Wheather events bring severe impact to public health and econmoic impact in US. Understanding the type of event and its impact, could help reseachers to better make preparation before the impact and minimize the loss.
This report analyzes the wheather event data from 1950 to 2011, recorded by U.S. National Oceanic and Atmospheric Administration (NOAA) [The Storm Data, https://d396qusza40orc.cloudfront.net/repdata%2Fdata%2FStormData.csv.bz2]. We particularly focus on the type of event (EVTYPE), FATALITIES, INJURIES and property damage (PROPDMG), to find the wheather event make the most impact to public health and economy.
The wheather data is pre-downloaded to the respository for reading in R. Below is the code to read the data from the .bz2 format. Then, we explore the data and find the columns that we wanted: EVTYPE, FATALITIES, INJURIES and PROPDMG.
rawdata<-read.csv("repdata%2Fdata%2FStormData.csv.bz2")
mydata<-rawdata[,c("EVTYPE", "FATALITIES", "INJURIES", "PROPDMG")]
There are 985 different types of wheather events, with the respective columns show the death (FATALITIES), injured (INJURIES) and property loss (PROPDMG).
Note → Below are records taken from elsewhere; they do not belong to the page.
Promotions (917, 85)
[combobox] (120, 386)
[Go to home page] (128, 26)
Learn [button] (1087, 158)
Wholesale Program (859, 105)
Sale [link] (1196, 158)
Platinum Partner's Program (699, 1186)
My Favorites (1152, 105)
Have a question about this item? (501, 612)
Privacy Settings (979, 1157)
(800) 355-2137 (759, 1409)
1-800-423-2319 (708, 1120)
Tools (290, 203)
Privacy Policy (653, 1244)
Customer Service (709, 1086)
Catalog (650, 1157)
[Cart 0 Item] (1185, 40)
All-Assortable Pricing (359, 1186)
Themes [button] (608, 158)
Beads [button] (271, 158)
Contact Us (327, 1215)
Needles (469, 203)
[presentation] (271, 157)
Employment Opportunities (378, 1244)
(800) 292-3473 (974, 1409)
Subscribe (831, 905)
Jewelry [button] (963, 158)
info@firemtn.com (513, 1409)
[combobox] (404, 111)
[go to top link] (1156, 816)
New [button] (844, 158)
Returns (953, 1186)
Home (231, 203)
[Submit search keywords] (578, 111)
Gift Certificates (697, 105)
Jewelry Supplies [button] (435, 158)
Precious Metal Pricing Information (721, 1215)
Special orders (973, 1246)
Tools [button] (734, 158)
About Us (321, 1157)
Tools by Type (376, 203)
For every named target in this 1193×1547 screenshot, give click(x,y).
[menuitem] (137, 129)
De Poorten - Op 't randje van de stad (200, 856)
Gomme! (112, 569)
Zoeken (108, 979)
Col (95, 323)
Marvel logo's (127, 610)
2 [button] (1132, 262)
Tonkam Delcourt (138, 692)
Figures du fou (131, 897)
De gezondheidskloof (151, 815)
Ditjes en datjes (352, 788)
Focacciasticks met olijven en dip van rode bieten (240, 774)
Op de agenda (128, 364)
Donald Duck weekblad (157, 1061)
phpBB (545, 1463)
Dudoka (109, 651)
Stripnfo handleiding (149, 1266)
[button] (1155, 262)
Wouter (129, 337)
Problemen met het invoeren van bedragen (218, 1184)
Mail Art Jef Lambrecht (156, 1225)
And we also shows the first few sample records in the data.
str(mydata)
## 'data.frame': 902297 obs. of 4 variables:
## $ EVTYPE : Factor w/ 985 levels " HIGH SURF ADVISORY",..: 834 834 834 834 834 834 834 834 834 834 ...
## $ FATALITIES: num 0 0 0 0 0 0 0 0 1 0 ...
## $ INJURIES : num 15 0 2 2 2 6 1 0 14 0 ...
## $ PROPDMG : num 25 2.5 25 2.5 2.5 2.5 2.5 2.5 25 25 ...
head(mydata)
## EVTYPE FATALITIES INJURIES PROPDMG
## 1 TORNADO 0 15 25.0
## 2 TORNADO 0 0 2.5
## 3 TORNADO 0 2 25.0
## 4 TORNADO 0 2 2.5
## 5 TORNADO 0 2 2.5
## 6 TORNADO 0 6 2.5
To make the analysis easier to find the top 10 wheather events causing the fatalities, injuries, and property damages. We prepare 3 subset data namely: mydata_f, mydata_i and mydata_p.
mydata_f<-mydata[,c("EVTYPE","FATALITIES")]
mydata_i<-mydata[,c("EVTYPE","INJURIES")]
mydata_p<-mydata[,c("EVTYPE","PROPDMG")]
First we load the required library for the analysis, then we define the analysis function called “myplotfunc” to find the sum of each loss by wheather event. Finally, we pareto the top 10 events with the higher impact loss and plot the barchart using ggplot.
library(reshape2)
library(dplyr)
##
## Attaching package: 'dplyr'
##
## The following objects are masked from 'package:stats':
##
## filter, lag
##
## The following objects are masked from 'package:base':
##
## intersect, setdiff, setequal, union
library(ggplot2)
myplotfunc <- function(plotdata,plottype){
melted <- melt(plotdata, id.vars=c("EVTYPE"))
grouped <- group_by(melted, EVTYPE)
sum_data<-summarise(grouped, sum=sum(value))
sum_data_order <- sum_data[order(sum_data$sum, decreasing=TRUE),]
plot_data<-head(sum_data_order,n=10)
plot_data$EVTYPE<-factor(plot_data$EVTYPE,ordered=TRUE,levels=plot_data$EVTYPE)
ggplot(plot_data,aes(EVTYPE, sum))+geom_bar(aes(fill=EVTYPE), stat="identity")+theme(axis.text.x = element_text(angle=60, hjust=1))+xlab("Wheather Event")+ylab(plottype)+ggtitle(paste(plottype,"vs. Wheather Event", sep = " "))
}
After the function is defined, now we could pass in the fatalities (mydata_f), injuries (mydata_i) and property damage (mydata_p) data into the function, to plot the top 10 wheather events.
myplotfunc(mydata_f,"Fatalities")
myplotfunc(mydata_i,"Injuries")
myplotfunc(mydata_p,"Property Damages")
From plots, we find that tornado causes the most impact on the fatalities, injuries and property damage among all the wheather events. Focusing the resource to prepare, minimize and prevent the tornado impact could help in minimize the impact on public health and economic consequences.